The biggest obstacle to the 'Federal Front' is KCR's Andhra Pradesh rival TDP president and Andhra Pradesh Chief Minister Chandrababu Naidu who has met with AAP chief Arvind Kejriwal, Trinamool chief Mamata Banerjee, SP chief Akhilesh Yadav, BSP supremo Mayawati, Congress president Rahul Gandhi, LJD leader Sharad Yadav, NC chief Farooq Abdullah and NCP chief Sharad Pawar in hopes of reviving the 'Mahagathbandhan'. 

To add to the complications, recent reports have emerged that UPA chairperson Sonia Gandhi has personally written to a number of parties - both UPA allies and other non-NDA parties - including the BJD, YSRCP, TDP, and TRS inviting them for a meeting on result day (May 23) to rally together post the verdict.

The one factor which might work in favour of the Federal Front is the perennially rocky ground beneath the feet of the Karnataka coalition government of JD(S) and Congress, with a senior JD(S) leader coming out as recently as May 18 to suggest the dissolution of the Karnataka Assembly.

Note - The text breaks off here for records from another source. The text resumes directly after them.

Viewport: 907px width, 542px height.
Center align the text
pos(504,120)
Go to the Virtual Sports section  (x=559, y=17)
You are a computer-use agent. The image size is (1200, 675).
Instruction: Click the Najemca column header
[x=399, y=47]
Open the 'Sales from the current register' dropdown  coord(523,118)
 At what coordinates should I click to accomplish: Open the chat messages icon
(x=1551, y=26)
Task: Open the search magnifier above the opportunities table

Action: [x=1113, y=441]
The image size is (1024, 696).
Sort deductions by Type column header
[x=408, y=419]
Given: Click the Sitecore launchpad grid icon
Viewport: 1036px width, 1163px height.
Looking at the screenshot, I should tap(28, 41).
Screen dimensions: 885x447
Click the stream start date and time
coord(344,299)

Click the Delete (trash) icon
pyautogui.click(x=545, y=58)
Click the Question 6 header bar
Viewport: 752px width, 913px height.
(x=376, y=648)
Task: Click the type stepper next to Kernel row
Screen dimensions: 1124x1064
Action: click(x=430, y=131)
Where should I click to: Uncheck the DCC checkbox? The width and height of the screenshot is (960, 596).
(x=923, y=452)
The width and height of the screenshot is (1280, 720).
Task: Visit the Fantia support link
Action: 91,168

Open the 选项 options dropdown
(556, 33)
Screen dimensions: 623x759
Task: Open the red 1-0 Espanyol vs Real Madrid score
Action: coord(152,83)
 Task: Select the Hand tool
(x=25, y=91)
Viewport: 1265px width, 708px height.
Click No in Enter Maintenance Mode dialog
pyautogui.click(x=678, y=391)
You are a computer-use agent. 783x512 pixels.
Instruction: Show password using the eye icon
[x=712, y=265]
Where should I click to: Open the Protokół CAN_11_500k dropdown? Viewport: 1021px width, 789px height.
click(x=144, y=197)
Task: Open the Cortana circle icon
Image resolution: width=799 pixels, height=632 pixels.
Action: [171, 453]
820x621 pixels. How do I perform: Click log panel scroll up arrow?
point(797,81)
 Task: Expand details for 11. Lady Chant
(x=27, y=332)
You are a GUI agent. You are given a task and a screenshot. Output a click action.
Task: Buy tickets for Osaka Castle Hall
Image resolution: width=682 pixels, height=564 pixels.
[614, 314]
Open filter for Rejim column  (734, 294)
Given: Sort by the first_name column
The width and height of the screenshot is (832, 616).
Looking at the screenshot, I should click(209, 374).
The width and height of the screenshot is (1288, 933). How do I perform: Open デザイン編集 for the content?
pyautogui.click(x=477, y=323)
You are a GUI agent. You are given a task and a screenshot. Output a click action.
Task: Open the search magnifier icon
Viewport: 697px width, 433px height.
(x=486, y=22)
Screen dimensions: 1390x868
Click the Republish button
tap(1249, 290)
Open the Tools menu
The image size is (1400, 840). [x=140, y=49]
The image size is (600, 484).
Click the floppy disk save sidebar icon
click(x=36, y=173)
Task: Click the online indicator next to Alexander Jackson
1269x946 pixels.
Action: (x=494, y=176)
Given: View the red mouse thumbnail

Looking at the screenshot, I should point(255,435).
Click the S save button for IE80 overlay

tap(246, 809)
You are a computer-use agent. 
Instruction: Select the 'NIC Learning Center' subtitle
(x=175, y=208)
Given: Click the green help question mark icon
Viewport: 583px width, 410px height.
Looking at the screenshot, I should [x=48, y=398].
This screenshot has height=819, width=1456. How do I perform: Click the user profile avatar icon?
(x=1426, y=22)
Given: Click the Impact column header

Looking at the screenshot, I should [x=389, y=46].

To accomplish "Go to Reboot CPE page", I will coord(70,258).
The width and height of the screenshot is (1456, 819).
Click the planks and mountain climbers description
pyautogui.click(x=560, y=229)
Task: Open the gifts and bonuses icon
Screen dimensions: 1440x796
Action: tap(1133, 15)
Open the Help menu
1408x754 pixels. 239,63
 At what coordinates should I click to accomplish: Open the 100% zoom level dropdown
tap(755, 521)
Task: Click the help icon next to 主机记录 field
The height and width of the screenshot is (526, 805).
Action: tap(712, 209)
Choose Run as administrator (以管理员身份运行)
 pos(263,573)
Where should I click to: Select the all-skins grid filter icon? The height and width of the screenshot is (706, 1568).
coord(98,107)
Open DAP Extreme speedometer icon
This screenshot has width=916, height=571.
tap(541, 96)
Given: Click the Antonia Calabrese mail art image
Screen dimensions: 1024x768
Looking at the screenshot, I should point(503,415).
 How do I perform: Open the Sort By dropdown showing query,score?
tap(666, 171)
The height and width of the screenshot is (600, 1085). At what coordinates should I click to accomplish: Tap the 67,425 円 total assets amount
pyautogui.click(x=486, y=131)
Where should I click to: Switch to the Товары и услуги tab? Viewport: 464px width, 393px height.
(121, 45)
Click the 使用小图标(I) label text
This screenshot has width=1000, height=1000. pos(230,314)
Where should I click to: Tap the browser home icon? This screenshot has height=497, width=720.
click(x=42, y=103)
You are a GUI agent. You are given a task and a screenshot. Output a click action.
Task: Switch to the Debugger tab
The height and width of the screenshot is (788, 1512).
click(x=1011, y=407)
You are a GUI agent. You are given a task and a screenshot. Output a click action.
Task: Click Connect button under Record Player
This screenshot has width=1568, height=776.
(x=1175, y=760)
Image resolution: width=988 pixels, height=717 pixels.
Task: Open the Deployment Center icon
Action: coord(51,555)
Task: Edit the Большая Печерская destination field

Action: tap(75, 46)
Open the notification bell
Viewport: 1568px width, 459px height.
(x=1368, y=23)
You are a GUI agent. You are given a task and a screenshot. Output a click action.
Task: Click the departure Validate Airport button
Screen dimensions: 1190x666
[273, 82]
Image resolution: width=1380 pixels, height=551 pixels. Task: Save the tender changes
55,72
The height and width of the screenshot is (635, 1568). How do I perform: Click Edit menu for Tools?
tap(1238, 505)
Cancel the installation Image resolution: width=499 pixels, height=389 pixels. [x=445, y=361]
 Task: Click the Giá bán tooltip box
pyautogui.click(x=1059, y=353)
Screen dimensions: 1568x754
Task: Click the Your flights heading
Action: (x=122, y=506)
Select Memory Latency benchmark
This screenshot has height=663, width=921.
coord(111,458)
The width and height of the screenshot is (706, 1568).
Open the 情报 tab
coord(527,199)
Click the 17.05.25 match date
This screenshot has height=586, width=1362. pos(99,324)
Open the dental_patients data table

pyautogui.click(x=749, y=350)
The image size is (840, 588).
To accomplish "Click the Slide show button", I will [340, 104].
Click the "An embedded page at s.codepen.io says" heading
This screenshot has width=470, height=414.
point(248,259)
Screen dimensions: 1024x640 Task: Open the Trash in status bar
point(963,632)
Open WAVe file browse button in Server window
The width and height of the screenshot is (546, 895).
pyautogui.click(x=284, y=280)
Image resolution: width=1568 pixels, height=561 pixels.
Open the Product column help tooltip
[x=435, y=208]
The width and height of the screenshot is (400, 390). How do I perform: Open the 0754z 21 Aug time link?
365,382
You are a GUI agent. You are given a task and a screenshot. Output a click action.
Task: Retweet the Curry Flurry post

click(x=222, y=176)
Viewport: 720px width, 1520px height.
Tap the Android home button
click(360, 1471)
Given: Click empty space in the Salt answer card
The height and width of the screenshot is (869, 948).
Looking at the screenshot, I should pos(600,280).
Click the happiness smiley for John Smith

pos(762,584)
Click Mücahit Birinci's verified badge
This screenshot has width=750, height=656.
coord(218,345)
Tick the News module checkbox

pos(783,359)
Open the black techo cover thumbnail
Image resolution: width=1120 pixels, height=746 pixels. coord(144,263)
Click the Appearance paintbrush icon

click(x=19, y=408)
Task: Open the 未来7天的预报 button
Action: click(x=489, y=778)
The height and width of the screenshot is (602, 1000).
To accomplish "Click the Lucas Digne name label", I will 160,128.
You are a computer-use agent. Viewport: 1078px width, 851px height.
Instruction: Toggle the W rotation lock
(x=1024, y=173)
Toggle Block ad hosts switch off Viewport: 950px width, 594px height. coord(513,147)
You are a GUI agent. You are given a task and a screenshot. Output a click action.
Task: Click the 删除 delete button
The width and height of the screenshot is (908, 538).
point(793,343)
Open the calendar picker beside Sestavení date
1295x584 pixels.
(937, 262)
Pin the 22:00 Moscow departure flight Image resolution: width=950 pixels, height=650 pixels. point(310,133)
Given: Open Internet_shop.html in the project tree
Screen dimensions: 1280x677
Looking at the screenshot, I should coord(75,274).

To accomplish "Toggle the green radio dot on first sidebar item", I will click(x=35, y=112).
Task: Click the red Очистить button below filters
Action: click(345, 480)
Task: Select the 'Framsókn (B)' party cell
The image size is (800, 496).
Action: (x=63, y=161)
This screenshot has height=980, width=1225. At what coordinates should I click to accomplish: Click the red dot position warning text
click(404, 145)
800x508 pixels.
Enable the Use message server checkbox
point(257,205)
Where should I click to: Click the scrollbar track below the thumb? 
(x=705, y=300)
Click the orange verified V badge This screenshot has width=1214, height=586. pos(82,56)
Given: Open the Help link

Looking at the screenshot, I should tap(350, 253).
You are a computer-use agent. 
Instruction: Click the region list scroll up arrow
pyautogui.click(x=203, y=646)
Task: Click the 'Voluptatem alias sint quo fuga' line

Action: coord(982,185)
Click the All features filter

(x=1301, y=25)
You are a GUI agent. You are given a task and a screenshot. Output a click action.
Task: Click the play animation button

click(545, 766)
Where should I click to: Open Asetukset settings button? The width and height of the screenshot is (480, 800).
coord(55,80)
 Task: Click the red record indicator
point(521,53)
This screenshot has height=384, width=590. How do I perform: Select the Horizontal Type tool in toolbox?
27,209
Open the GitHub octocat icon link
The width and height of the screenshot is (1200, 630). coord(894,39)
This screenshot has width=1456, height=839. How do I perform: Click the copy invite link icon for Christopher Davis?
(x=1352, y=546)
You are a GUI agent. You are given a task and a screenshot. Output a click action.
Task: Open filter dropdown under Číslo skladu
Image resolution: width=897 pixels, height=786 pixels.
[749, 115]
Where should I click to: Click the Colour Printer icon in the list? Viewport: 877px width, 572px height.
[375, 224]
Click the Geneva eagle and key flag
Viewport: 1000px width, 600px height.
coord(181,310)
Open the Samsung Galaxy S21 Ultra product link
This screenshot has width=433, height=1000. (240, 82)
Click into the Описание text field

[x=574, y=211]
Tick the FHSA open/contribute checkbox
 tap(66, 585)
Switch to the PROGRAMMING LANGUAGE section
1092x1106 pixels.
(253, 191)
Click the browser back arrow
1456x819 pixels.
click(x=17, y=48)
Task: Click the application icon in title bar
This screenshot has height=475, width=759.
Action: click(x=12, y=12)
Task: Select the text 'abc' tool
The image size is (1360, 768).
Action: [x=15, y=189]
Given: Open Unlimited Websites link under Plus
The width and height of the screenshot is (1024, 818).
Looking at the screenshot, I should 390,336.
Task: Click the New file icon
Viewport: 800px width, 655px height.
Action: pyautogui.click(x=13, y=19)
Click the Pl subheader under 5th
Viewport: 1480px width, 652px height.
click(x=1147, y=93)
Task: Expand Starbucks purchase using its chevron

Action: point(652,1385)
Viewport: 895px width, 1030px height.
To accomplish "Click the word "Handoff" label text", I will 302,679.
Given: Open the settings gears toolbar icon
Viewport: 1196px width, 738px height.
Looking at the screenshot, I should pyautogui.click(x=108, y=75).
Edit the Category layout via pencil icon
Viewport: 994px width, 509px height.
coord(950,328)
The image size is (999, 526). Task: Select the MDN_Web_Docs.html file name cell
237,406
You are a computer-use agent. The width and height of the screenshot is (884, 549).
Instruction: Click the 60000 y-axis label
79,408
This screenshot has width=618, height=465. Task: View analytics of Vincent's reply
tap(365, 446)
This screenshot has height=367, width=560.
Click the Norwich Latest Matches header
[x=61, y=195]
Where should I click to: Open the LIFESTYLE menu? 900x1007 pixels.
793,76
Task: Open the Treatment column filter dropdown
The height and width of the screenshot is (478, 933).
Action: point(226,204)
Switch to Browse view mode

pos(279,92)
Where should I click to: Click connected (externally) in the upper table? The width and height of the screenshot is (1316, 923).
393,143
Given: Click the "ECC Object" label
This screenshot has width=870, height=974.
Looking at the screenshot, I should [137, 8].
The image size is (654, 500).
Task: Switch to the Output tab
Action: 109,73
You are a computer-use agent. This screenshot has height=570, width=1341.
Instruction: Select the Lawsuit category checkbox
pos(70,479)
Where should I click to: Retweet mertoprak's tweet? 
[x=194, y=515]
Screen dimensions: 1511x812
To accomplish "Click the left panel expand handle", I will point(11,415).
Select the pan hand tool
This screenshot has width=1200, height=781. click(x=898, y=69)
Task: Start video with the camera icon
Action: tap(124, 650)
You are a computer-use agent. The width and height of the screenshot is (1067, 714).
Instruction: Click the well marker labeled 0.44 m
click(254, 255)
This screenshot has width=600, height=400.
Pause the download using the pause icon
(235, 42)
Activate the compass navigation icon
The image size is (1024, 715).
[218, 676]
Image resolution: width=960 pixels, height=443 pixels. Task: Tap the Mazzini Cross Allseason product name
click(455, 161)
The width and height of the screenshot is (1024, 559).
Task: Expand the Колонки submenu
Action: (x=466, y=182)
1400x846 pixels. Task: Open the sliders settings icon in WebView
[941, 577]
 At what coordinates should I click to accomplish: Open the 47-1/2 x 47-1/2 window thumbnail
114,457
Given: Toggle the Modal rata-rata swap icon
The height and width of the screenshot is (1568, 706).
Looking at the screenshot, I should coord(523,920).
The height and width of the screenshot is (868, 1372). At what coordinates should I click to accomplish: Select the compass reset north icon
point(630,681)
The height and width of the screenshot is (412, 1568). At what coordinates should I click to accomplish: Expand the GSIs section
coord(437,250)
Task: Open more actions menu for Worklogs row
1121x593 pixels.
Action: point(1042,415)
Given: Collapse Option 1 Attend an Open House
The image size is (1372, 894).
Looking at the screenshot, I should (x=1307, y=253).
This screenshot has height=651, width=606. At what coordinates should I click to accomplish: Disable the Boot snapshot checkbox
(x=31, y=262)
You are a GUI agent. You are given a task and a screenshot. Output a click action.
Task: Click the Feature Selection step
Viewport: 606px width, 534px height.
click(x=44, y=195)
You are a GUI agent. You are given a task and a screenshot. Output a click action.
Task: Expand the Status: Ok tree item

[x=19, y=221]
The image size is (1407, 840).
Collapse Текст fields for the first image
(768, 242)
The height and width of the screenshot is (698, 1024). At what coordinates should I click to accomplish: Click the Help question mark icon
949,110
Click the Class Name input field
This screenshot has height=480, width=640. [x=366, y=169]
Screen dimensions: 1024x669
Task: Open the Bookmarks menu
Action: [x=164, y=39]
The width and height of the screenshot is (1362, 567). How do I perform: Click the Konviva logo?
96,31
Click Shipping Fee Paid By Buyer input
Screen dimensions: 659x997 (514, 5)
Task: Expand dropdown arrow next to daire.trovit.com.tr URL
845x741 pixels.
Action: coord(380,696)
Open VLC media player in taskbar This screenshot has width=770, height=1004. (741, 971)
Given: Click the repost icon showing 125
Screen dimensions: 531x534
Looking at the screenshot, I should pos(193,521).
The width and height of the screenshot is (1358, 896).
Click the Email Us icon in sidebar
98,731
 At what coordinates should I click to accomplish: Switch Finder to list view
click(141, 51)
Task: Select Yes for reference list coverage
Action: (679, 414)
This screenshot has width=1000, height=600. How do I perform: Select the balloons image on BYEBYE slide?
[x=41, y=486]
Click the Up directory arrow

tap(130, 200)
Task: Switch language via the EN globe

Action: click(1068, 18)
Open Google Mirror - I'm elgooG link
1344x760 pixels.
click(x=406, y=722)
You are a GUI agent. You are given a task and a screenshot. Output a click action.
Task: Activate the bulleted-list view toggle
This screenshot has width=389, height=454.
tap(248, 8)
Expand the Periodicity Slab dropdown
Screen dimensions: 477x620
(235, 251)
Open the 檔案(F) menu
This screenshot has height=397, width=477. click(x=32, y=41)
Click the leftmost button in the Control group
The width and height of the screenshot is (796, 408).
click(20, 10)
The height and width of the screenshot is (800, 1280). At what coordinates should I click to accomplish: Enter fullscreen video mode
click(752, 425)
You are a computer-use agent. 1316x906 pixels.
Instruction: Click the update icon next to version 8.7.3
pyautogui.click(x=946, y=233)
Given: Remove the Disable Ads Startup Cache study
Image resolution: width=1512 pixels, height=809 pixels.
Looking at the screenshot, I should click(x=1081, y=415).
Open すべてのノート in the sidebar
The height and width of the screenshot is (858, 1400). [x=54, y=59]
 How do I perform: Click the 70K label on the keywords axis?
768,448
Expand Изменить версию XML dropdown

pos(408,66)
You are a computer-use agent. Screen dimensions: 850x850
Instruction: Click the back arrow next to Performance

This constant bickering may serve as a deterrent to the Congress' hopes of 'serving as a platform' to fight the BJP as the Rahul Gandhi-led party has positioned itself. Similar failures to stitch together a meaningful alliance in Uttar Pradesh buttresses this.  

Taking the Kumaraswamy route, KCR has recently suggested that he would be open to allying with the Congress provided he gets to be in the driver seat of forming the government if such a scenario arises.